5 of 214 comments (clear)

  1. Oh I believe it by MikeRT · · Score: 2, Interesting

    The auto industry is utterly clueless compared to most industries about just how important security is when you "computerize" something. It's a toss up as to whether they or the medical device companies will be the first to produce a product with such shoddy security that a script kiddy can actually kill someone with a kit.

    And no, that's not sensationalism. You don't see any of them reacting to the news of hacked vehicles at various conferences with a bold corporate initiative to hire a Chief Security Architect to implement a security process for all of their engineering teams to ensure the reduced hackability of their vehicles. You see "meh."

  2. The problem is State control, not terrorist by Anonymous Coward · · Score: 3, Interesting

    The problem is not terrorisst control, it is *State* control.

    If cars can be remotely controlled, it is *inevitable* the State will require the ability to do so - to prevent crime, terrorism, for safety purposes, you name it.

    All good reasons *but* with the appalling unintended outcome that the State will end up literally able to shut down at will every single car in the country, or have them lock their doors and drive themselves to the nearest police station.

    The last ten years have seen the expansion of State power into the complete monitoring of all commuication - in the next decade or so, the State will gain control over personal transportation. States are terrible things. They are so unable to act with and with only their intended consequence that any power they have causes great harm.

  3. Re:There's an easy solution to this problem. by Intron · · Score: 5, Interesting

    Simply put code in the system to allow remote redirection and then in high density areas have a system scan a car using IR. If the car doesn't have a human shaped heat source in it then pull the car over and have an officer verify occupancy.

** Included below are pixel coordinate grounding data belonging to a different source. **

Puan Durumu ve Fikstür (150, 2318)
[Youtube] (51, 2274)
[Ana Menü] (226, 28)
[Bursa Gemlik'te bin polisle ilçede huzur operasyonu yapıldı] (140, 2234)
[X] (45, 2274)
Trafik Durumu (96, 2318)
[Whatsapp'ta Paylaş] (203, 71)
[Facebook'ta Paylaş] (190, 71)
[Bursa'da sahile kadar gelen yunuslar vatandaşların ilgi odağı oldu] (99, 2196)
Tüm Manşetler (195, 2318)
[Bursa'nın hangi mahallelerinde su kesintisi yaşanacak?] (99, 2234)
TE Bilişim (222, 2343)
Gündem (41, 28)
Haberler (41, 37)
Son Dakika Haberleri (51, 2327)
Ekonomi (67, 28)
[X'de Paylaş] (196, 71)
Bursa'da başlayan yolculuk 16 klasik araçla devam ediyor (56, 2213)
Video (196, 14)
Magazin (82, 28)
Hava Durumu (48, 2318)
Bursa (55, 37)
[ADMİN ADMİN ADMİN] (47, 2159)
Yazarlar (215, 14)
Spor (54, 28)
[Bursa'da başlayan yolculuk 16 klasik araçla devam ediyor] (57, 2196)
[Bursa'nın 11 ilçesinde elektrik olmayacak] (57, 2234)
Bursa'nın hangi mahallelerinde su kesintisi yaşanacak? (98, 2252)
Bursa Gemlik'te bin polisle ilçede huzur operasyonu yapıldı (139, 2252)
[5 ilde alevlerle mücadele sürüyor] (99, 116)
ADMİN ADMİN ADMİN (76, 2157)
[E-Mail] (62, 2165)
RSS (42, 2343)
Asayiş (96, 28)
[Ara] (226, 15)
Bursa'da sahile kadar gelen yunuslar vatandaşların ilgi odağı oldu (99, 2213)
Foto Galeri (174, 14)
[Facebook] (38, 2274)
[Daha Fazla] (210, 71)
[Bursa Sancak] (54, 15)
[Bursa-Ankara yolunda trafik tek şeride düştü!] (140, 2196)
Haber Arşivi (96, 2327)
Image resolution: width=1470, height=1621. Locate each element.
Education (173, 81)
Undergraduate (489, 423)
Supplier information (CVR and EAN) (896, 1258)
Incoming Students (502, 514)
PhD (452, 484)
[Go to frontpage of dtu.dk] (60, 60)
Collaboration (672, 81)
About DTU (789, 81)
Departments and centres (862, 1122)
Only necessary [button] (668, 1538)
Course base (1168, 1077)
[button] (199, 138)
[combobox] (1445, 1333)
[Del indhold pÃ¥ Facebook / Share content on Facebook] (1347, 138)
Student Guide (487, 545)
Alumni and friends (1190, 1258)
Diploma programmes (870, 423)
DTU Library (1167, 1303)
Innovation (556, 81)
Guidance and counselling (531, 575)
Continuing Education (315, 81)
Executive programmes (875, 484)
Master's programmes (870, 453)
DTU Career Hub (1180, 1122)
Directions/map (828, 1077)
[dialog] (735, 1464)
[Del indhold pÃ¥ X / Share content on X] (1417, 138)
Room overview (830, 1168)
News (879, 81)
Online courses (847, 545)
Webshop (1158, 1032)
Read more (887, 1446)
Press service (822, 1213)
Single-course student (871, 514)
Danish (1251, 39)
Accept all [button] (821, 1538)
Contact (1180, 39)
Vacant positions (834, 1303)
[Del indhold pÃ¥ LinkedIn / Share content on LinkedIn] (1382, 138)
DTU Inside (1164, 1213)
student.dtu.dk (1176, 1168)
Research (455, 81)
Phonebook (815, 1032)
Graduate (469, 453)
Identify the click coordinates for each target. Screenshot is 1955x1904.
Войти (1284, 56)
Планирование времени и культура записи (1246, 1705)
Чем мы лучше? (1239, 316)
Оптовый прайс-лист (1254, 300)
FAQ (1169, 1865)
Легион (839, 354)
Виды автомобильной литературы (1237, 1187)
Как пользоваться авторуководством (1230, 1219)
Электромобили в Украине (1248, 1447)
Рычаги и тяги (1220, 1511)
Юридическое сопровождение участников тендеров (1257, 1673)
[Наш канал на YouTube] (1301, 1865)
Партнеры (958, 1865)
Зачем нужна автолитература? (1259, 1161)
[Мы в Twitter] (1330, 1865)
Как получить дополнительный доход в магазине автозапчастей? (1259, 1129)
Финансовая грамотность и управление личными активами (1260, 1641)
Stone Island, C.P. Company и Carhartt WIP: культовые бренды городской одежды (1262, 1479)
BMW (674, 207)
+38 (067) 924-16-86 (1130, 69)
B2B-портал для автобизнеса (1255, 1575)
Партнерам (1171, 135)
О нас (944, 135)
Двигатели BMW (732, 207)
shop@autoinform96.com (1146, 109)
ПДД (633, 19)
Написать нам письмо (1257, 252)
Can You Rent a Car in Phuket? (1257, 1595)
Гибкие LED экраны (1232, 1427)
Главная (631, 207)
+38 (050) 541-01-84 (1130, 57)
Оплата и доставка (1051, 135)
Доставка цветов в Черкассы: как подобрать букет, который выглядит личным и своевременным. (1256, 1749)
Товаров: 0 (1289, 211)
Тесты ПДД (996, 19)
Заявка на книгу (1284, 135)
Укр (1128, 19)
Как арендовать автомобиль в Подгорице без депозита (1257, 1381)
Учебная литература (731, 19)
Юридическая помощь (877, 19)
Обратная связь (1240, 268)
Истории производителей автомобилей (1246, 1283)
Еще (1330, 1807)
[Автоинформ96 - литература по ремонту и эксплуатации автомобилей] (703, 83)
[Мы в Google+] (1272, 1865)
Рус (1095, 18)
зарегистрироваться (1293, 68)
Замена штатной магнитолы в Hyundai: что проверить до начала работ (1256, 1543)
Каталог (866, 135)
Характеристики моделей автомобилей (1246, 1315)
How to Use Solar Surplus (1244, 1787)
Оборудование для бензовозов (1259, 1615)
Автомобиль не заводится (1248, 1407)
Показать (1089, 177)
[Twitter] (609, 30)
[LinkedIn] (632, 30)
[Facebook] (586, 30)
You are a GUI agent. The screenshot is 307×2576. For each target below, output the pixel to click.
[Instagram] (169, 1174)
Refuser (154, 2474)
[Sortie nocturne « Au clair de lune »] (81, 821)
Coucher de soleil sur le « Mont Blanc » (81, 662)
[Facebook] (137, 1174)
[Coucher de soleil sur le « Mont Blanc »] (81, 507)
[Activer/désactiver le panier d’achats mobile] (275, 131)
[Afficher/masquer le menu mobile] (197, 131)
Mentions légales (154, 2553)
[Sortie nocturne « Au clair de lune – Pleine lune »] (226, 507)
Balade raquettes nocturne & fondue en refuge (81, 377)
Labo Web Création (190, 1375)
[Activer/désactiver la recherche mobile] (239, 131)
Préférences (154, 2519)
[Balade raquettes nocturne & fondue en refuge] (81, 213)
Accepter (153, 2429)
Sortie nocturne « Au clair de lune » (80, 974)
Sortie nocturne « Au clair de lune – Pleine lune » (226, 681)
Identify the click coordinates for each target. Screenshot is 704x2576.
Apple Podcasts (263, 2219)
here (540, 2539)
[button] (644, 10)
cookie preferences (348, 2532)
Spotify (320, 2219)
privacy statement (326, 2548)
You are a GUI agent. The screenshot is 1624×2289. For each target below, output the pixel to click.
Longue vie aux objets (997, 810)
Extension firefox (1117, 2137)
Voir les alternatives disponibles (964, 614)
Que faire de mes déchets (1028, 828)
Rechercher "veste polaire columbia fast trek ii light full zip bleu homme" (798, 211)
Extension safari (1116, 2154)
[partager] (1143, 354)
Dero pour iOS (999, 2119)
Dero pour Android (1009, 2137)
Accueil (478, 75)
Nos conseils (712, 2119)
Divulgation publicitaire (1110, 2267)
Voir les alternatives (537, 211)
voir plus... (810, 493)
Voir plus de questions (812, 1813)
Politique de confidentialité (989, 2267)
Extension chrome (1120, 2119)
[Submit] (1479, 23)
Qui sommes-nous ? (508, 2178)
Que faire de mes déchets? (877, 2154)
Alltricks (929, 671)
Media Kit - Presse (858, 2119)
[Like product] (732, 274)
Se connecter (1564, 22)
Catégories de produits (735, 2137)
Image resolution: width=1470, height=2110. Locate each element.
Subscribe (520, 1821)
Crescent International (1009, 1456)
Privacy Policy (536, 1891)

    That just means that each terrorist attack will be preceded by a kidnapping.

    --
    Intron: the portion of DNA which expresses nothing useful.
  4. Re:Massive and stupid by Anonymous Coward · · Score: 2, Interesting

    I think your argument is invalidate by the fact that a group of normal people did fight back, even in the exact instance that is being referred to.

    This. Before 9/11 - stay in your seat and cooperate. During and after 9/11 - take down the terrorists at any cost. Here's proof:

    http://aviation-safety.net/sta...

  5. Re:Instead of technical solutions by ultranova · · Score: 2, Interesting

    The religion of Islam creates many terrorists.

    As opposed to freedom fighters who blow people up in order to "liberate" them?

    It's not the religion of Islam but the religion of violence - the idea that the ends justify the means - that creates terrorists. And violence is pretty much universally worshipped on Earth, in forms ranging all the way from ritualistic animal sacrifice to all-out war. Our future depends on if it's a true universal constant or a mere option that could potentially be unchosen before our luck runs out and we wipe ourselves out.

    --

    Forget magic. Any technology distinguishable from divine power is insufficiently advanced.